During a cold spell I got my i5-750 to 4.6Ghz, the cpu temp was about 2 or 3 degrees. put it outside and had the monitor cable go under the door. Good fun!
I done the same thing with my i7940 @ 4.4Ghz and on load the temps were about 10 degrees cooler. I can't remember if it was on here or else where, but I remember seeing a build where the guy mounted the entire cooling system in a box mounted outside. Similar to the desk mod on here with the cooling mounted in the basement.
This is the thread bulldogjeff is referring to, the dude had to turn his radiator fans off because the temperatures were getting too cold and he was risking condensation... http://forums.bit-tech.net/showthread.php?t=194025 Journeyer is his name and he is from Norway.
I get mild winters here in the "Bowl" that Dav sits in the middle of, but I do tend to open my windows, whack all the fans in my case to max, and then go hammer and tongs at the settings during the winter. 4.3Ghz booting. :3 Took me 1.65 volts to get it to do so, though. I do suspect I could get it stable at that, but it'd take 1.7 volts, or more to do so. I'd have to be running Water cooling to be able to justify that much voltage.
I always do most of my benching when it's cold outside - last winter was bliss, with the temps dropping to -11C at one point, allowing me to do some benching at 4.74GHz with 1.6 vcore and 1.6v QPI on air. My CPU is a real dog but scales quite well with voltage...but I could never do it in warm weather; my rig would probably catch fire lol. One cold night I set myself a silly challenge - Prime for ten mins @ 4GHz with HT on, and keep the CPU below 50C. Here's the vid
Reading this thread I'm wondering why Bit-tech is horribly under-represented on HWbot. I'm still ranked #1 on our team out of 17. 17! Any ideas why?
I've been meaning to for ages, as nighttime lows exceed (in the wrong direction ) -25C fairly regularly in jan/feb. I've never had a place to set up, but we moved the corvette to a friends storage hanger, so this year there should be some space in the garage.
Whoa.. really? I've been told never to fire up a desktop if left in a freezing car because parts on the motherboard need to warm up first. Plus, I'd worry about condensation from the cold air inside rapidly heating from the components. Maybe laptops are better off in this scenario or maybe the person who told me this was misinformed.

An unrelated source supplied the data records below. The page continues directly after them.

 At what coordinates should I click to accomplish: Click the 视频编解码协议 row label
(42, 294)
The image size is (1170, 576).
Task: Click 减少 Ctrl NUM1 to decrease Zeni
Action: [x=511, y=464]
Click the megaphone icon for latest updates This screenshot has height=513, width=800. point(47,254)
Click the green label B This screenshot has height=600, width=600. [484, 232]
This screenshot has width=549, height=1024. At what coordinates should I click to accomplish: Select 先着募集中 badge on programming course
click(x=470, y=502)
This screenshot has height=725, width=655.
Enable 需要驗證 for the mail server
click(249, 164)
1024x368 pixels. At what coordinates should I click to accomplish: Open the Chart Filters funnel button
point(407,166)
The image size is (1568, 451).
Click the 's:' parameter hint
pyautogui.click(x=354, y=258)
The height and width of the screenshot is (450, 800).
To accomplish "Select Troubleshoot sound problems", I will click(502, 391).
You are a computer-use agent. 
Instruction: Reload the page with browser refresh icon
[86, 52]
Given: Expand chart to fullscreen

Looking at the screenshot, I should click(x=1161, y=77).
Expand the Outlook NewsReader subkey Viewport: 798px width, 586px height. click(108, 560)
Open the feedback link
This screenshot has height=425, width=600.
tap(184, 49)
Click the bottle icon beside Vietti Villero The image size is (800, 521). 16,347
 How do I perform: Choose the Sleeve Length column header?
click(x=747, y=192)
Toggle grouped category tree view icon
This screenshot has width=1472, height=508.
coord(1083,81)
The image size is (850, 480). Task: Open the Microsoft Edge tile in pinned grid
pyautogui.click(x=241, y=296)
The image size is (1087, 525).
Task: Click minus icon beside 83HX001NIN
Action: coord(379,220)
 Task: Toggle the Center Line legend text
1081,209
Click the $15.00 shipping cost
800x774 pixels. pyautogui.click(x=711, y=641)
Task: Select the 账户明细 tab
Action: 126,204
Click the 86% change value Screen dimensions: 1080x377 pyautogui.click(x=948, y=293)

I was under the impression that the only problem is condensation, although if you have a mechanical hard drive you could destroy it fairly quickly, i read stories of people checking laptops on planes and them getting a bit cold. Having retrieved their baggage, firing up the lappy and the heads on the hdd sticking to the platter, ripping them off! Although it's been many a year since I read that.